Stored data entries

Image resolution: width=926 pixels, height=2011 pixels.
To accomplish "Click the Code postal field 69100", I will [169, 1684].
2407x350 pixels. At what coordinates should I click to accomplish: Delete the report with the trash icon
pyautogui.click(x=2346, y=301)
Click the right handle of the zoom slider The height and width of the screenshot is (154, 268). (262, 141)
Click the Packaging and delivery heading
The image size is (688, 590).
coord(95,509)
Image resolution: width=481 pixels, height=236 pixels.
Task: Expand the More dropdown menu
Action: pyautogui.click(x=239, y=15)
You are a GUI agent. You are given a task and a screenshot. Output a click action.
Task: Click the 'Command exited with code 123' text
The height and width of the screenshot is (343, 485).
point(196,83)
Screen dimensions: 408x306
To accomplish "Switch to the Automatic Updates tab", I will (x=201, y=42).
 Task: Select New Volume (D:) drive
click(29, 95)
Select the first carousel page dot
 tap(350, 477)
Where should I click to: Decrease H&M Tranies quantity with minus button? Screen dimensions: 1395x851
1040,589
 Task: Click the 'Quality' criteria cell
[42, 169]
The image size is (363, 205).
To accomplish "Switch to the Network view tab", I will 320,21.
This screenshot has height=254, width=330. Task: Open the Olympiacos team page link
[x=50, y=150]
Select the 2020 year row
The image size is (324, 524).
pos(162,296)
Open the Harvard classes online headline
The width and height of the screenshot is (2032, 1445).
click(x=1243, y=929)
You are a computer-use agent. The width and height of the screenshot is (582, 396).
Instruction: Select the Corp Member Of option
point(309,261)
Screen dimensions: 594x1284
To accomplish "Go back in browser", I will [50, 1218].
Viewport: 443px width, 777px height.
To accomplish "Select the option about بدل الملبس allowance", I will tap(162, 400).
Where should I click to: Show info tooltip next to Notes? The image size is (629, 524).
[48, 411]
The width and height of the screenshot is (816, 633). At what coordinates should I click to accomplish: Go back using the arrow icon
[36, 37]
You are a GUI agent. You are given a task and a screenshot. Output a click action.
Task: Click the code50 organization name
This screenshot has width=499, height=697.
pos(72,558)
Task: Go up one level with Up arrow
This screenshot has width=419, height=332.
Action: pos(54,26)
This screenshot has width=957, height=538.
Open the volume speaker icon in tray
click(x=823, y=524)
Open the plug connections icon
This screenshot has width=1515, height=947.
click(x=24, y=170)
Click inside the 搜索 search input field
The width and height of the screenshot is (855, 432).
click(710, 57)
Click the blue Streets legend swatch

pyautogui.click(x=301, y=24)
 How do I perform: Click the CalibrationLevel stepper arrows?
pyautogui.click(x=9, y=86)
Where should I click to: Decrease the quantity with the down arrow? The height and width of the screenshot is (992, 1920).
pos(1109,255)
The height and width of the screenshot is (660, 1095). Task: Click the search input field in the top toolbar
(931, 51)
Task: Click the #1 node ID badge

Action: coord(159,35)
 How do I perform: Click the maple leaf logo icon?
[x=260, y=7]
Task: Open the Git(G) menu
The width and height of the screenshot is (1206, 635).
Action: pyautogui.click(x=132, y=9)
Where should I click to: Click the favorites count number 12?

• **Instructions for the task**
Within the data above, find the lines that contain the word "Switch" and copy each of them.

• **Solution for this problem**
To accomplish "Switch to the Automatic Updates tab", I will (x=201, y=42).
To accomplish "Switch to the Network view tab", I will 320,21.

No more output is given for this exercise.